Im Vergleich zum Vorjahr ist ein Rückgang von 34,7 Prozent der Handelsbilanz festzustellen. Nichtsdestotrotz ist die Handelsbilanz weiterhin positiv. Brasilien exportierte im letzten Jahr Waren im Wert von 242,58 Milliarden US-Dollar (rund 183,79 Milliarden Euro), während die Importe sich auf eine Summe von 223,142 Milliarden US-Dollar (rund 169 Milliarden Euro) belaufen.

Ein Rückgang der Exporte ist vor allem im Bereich der Halbfabrikate, wie beispielsweise Gusseisen und Cellulose, zu erkennen. Im Vergleich zum Jahr 2011 fielen die Exporte um 8,3 Prozent zurück. Auch Basisprodukte wie Soja oder Kaffeebohnen wurden zu rund sieben Prozent weniger exportiert. Gleichzeitig war bei den Importen ein Rückgang der importierten Schmiermittel und Treibstoffe um 2,4 Prozent zu verzeichnen. Auch der Import von Rohstoffen und Konsumgütern ging im Schnitt um zwei Prozent zurück.

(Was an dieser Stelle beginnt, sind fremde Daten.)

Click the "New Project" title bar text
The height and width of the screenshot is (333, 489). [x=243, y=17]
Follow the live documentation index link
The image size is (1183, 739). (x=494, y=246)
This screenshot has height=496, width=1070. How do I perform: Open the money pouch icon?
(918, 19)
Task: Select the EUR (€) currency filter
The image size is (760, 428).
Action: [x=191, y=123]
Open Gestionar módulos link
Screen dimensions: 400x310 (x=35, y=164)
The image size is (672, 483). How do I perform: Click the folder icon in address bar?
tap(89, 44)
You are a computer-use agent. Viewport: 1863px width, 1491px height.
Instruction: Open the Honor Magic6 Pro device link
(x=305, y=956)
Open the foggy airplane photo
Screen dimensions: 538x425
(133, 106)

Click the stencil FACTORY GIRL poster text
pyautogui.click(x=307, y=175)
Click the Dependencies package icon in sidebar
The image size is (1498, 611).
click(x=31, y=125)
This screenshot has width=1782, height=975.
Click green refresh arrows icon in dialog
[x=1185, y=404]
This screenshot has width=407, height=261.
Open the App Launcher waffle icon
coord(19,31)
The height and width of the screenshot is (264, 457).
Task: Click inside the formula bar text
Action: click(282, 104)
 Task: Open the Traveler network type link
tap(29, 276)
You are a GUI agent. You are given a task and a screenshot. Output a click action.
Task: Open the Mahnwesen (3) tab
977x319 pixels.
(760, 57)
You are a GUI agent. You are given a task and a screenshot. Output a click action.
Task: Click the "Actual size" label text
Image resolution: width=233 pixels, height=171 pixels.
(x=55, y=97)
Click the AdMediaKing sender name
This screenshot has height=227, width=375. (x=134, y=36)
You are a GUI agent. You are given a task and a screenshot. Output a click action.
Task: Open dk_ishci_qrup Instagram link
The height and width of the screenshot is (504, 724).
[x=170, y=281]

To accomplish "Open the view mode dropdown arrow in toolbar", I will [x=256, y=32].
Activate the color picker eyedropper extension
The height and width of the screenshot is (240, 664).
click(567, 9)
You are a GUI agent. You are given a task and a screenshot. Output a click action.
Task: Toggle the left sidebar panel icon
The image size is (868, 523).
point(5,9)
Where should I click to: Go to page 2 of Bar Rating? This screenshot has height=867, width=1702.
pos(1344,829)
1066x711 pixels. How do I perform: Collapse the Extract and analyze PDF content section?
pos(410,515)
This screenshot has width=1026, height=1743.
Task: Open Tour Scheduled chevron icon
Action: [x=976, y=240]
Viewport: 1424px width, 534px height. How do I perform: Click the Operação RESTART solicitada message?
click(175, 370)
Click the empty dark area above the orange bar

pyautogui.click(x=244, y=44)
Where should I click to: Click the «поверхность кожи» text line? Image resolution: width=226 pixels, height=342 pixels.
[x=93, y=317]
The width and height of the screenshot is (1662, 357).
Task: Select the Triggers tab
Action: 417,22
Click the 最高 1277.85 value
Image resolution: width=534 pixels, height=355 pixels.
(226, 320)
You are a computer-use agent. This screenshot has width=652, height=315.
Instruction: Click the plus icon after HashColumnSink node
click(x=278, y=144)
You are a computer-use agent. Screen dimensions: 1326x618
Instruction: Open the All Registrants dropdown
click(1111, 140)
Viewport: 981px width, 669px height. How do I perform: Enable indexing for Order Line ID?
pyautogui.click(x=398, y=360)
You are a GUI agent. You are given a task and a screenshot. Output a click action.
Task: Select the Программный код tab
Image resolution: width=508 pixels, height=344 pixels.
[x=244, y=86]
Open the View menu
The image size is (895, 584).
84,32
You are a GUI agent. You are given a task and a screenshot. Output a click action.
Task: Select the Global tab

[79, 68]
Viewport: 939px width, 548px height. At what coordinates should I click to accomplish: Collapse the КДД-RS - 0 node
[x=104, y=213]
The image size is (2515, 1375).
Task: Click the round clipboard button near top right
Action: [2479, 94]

Die wichtigsten Handelspartner von Brasilien sind auch im Jahr 2012 weiterhin China und die USA, gefolgt von Argentinien und den Niederlanden. Jedoch kauften die jeweiligen Länder weniger Produkte als noch im Vorjahr. China kaufte insgesamt rund sieben Prozent weniger als in 2011. (sg)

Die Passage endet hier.